##### Text excerpt

Baraka, Kenya's blind rhino - adventurous soul with a sweet tooth
Completely unfazed by camera clicks and luring calls, Baraka munches on the grass of the savannah. With his massive body, thick grey skin and the pointed horn, the black rhino appears invincible.
But life for Baraka, whose name means "the blessed one" in Swahili, is challenging. The 30-year-old rhino bull is blind, afer he lost one eye in a fight with another rhino in 2008, and the other due to a cataract.
If Baraka were to roam freely through the savannah of the Kenyan highlands, he would be an easy target – in clashes with rival rhinos, or for poachers. In the private sanctuary Ol Pejeta in the Mount Kenya region, however, the black rhino lives in the safety of a 100-acre compound, protected by caretakers.
He is not the only rhino celebrity of the sanctuary. Ol Pejeta is also home to the last two remaining northern white rhinos in the world. After the death of the male Sultan in 2018, the species is functionally extinct. The two remaining females, Najin and Fatu, are protected around the clock by armed rangers.
Efforts to ensure the survival of the northern white rhino include attempts to facilitate reproduction through IVF. Yet while scientists have successfully created northern white rhino embryos, there have been challenges in implanting these embryos into surrogate southern white rhino mothers. Hope, however, dies last.
Baraka, on the other hand, is a kind of ambassador for his critically endangered species. Almost 200 black rhinos live in Ol Pejeta, the largest population in Kenya.
Unlike their slightly larger relatives, the white rhinos, black rhinos are very shy and are rarely found in the open savannah - they prefer forest areas for browsing.

##########
##### Input data

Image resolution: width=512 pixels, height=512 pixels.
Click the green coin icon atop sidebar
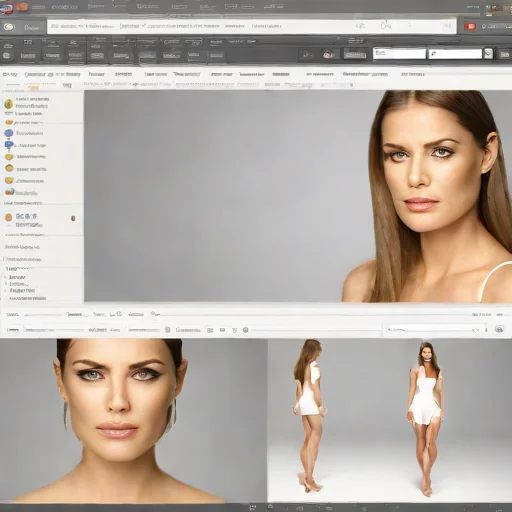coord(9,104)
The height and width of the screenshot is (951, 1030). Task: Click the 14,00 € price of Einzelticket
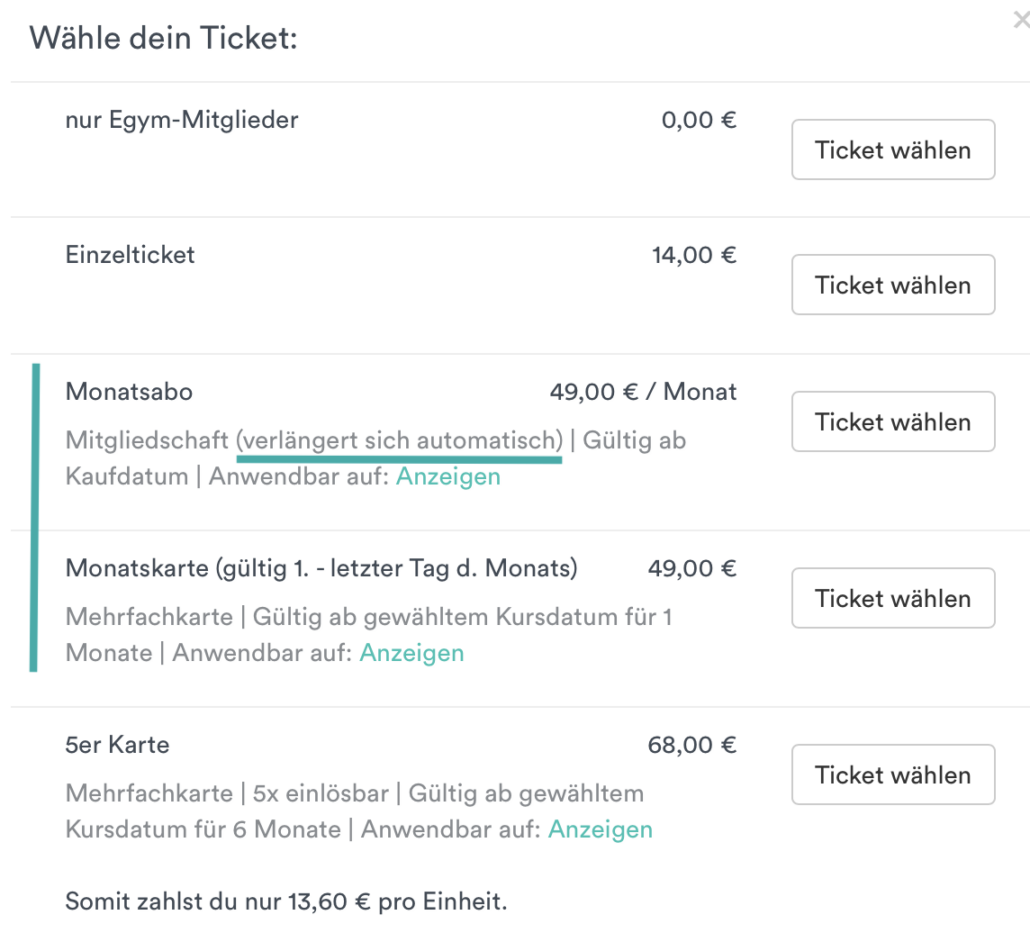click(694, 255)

##########
##### Input data

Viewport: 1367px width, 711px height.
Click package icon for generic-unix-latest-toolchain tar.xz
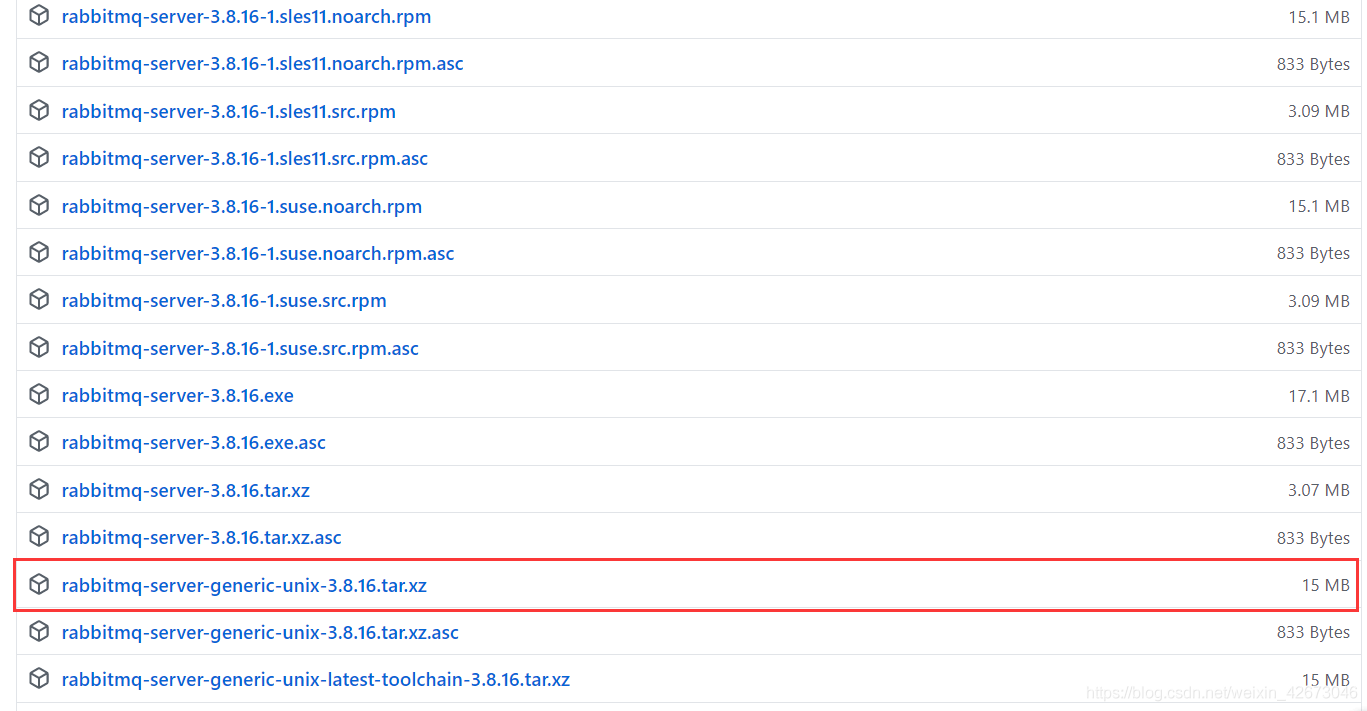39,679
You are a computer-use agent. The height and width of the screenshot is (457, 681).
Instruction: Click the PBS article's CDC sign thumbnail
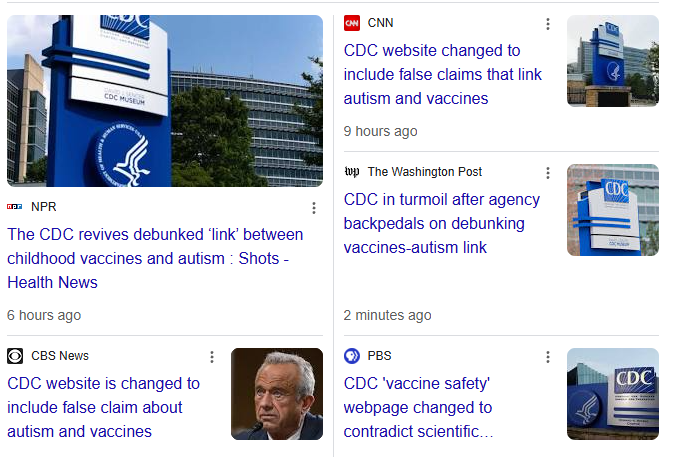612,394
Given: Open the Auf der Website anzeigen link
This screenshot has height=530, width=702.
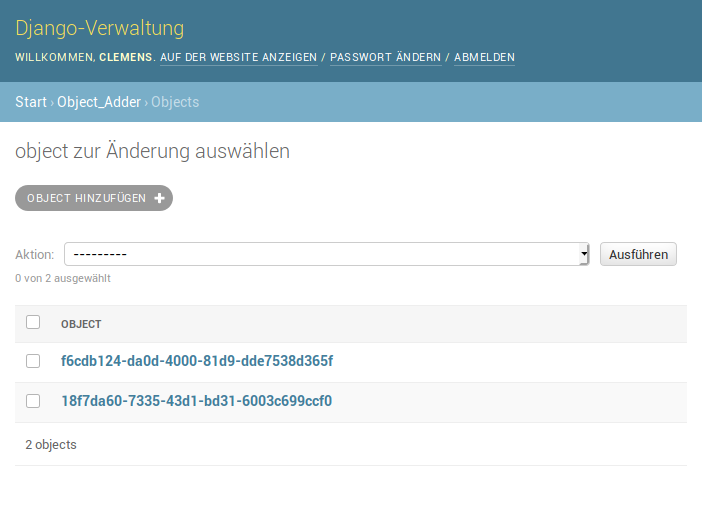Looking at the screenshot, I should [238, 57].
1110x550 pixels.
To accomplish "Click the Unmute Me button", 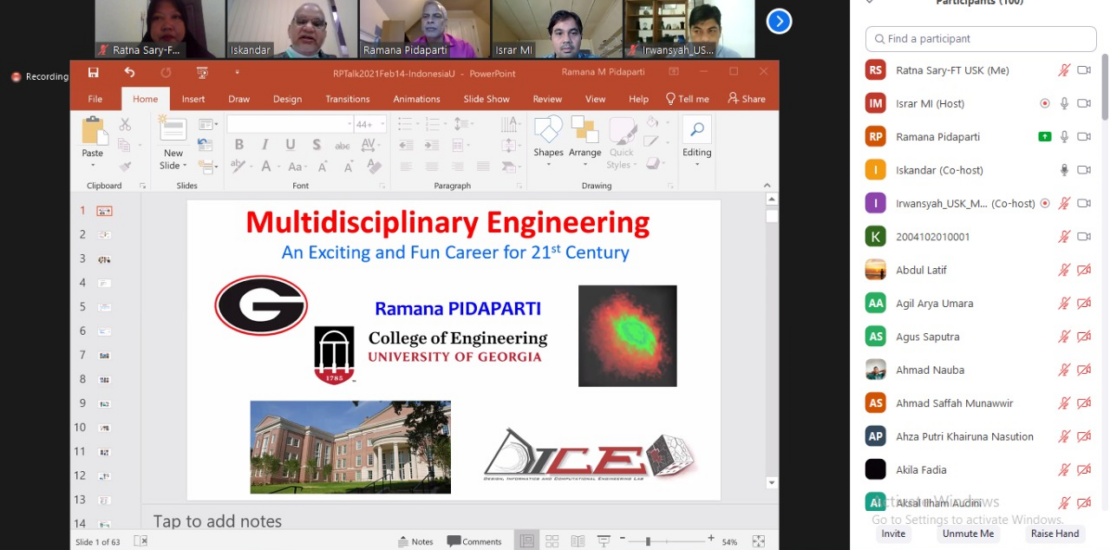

##########
##### Input data

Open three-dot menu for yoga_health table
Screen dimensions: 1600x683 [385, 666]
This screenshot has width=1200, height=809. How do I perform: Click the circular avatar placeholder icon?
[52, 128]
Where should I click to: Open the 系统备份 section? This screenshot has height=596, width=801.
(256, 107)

##########

» **Your assignment**:
Write the next part of the article about Baraka, Kenya's blind rhino, picking up after its final sentence. The items have nothing to do with this.

» **Task response**:
Thanks to Baraka, visitors to Ol Pejeta are guaranteed to see a black rhino. His caretakers know how to lure the rhino to the fence of his enclosure with a piece of sugar cane or some carrots.
Even though he is blind, Baraka isn't helpless. He orients himself primarily by scent and markings from urine or feces, says Grace, one of the rhino's keepers.
"Sometimes, when he gets bored in his enclosure, he does an escape run," she says about the adventurous heavyweight with a smile on her face. "We've even found him at the other end of the sanctuary. He just follows his nose whenever something smells interesting."
There are only about 6,000 black rhinos and about 18,000 white rhinos left in all of Africa. Therefore, security is as important in Ol Pejeta as it is in state national parks.
In Ol Pejeta, around 260 employees are responsible for protecting the wildlife. The rangers of the Rhino Patrol Unit track and record rhino sightings. Every black rhino must be sighted at least once every three years by the rangers who roam the sanctuary with binoculars and notebooks.
Armed rangers with paramilitary training and a dog unit are also deployed in the area to deter poachers.
Rhinos are the second largest mammals living on earth, who were once hunted for sport and meat.
Today, poacher kill them to meet demand from Asia and the Middle East, where rhino horn is considered to have medicinal properties and is used to make ornamental dagger handles. A kilogram of rhino horn can fetch up to $60,000 on the black market.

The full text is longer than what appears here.